| Task |
Copy every line of the records exactly, without including the images.

[Stored data]
-------------------------
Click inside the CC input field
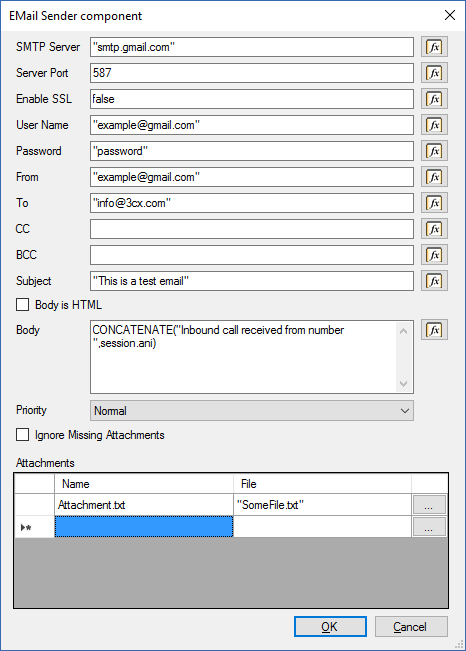The width and height of the screenshot is (466, 651). point(252,229)
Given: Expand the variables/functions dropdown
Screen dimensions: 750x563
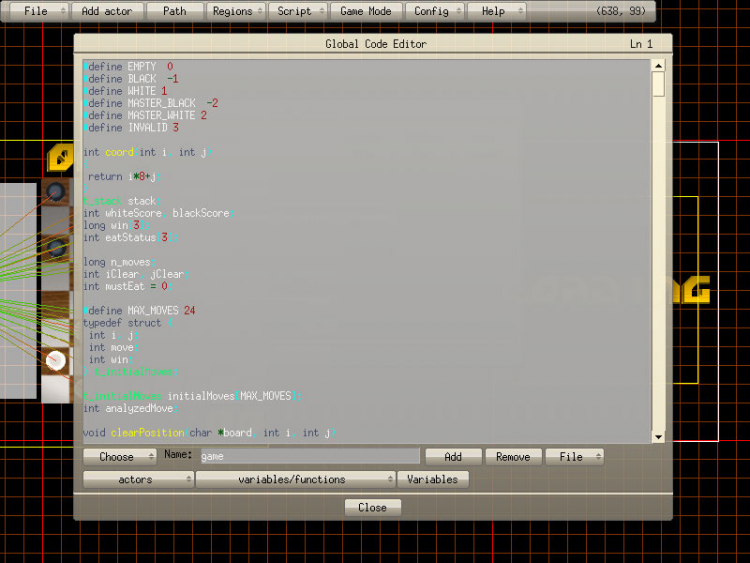Looking at the screenshot, I should pyautogui.click(x=296, y=479).
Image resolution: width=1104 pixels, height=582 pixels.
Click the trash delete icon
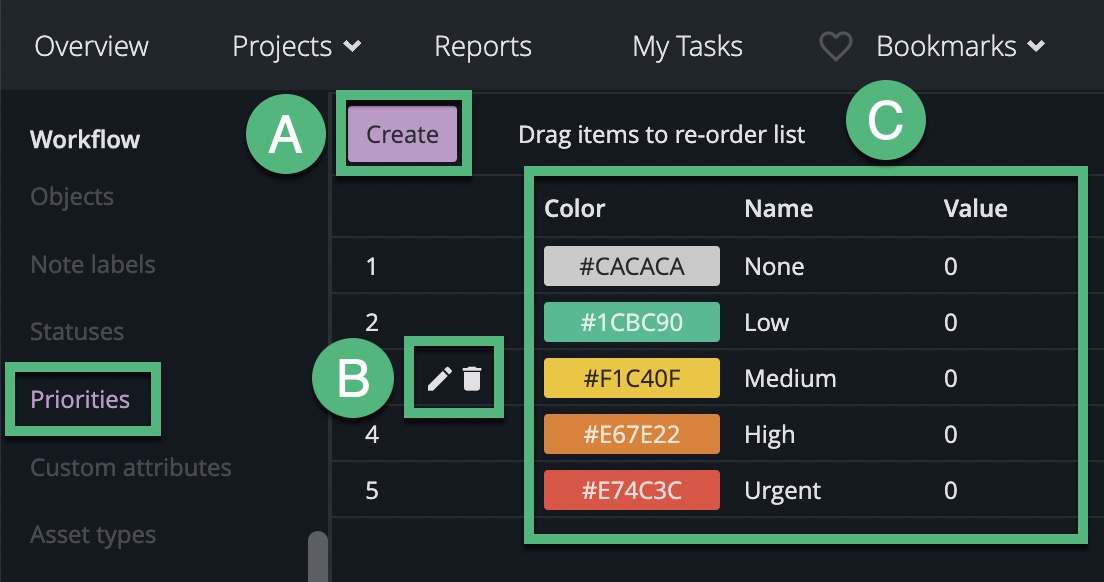point(472,378)
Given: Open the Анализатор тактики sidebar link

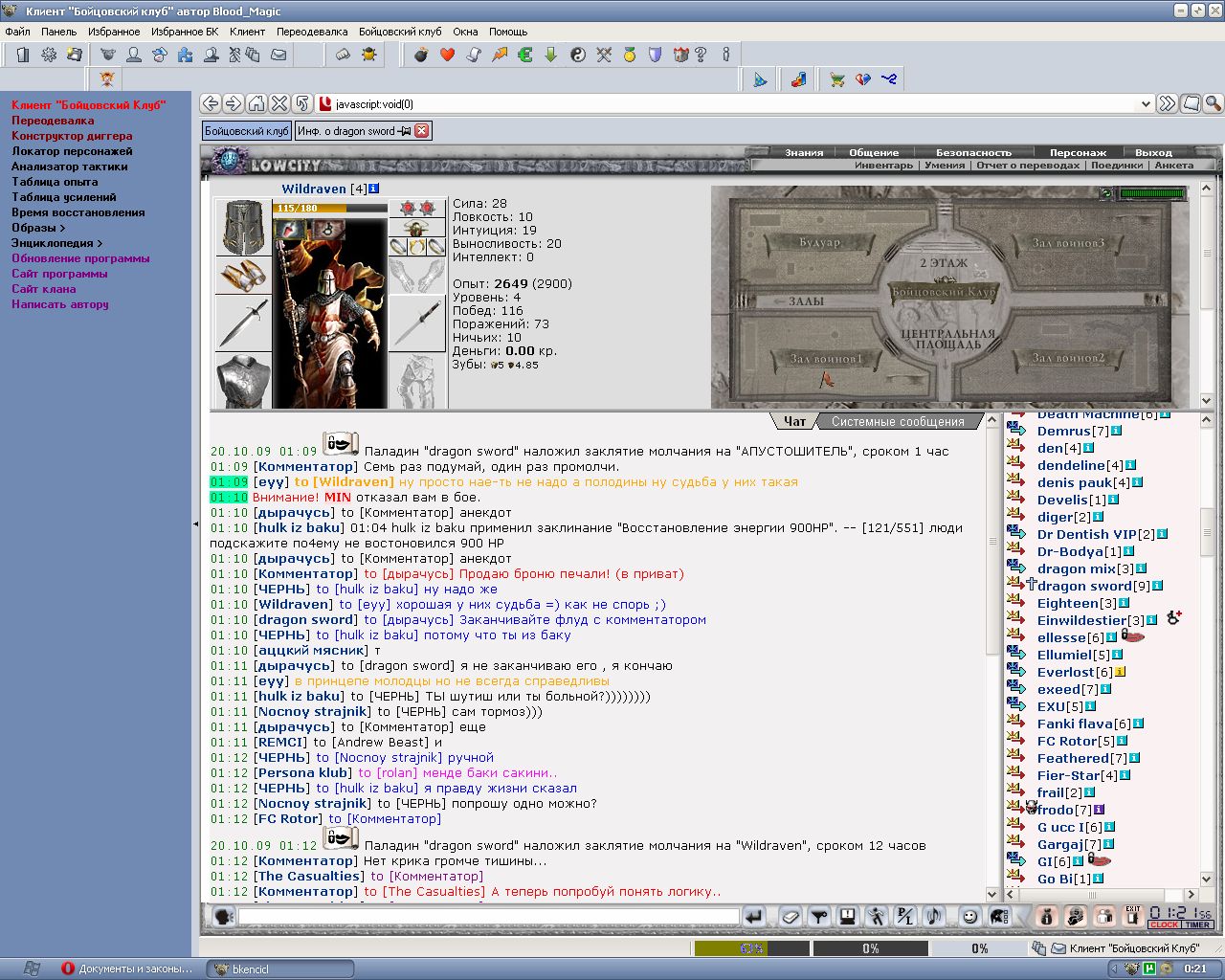Looking at the screenshot, I should 70,167.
-------------------------
| Response to this exercise |
Click inside the CC input field
The width and height of the screenshot is (466, 651). point(252,229)
Given: Expand the variables/functions dropdown
Screen dimensions: 750x563
Looking at the screenshot, I should pyautogui.click(x=296, y=479).
Image resolution: width=1104 pixels, height=582 pixels.
Click the trash delete icon
point(472,378)
Given: Open the Анализатор тактики sidebar link

Looking at the screenshot, I should 70,167.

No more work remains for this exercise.